(Dataset entries)
*** Begin section ***

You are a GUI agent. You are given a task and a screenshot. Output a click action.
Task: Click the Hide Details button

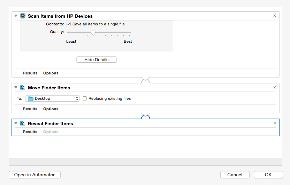tap(96, 59)
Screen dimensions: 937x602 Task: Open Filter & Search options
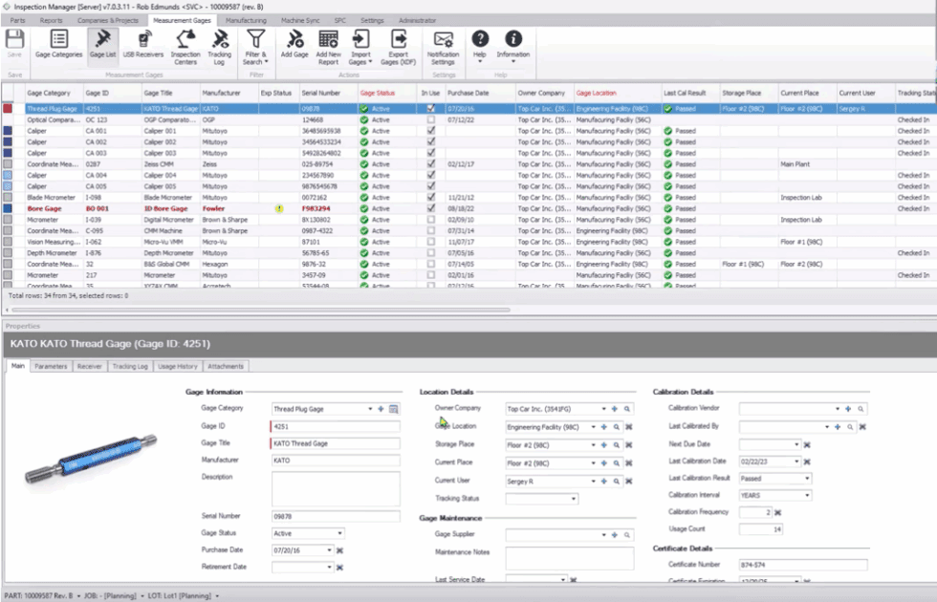[x=257, y=45]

*** End section ***

» **Your assignment**
Repeat the data above exactly; images are not part of the copy.

» **Written response**
You are a GUI agent. You are given a task and a screenshot. Output a click action.
Task: Click the Hide Details button

tap(96, 59)
Screen dimensions: 937x602 Task: Open Filter & Search options
[x=257, y=45]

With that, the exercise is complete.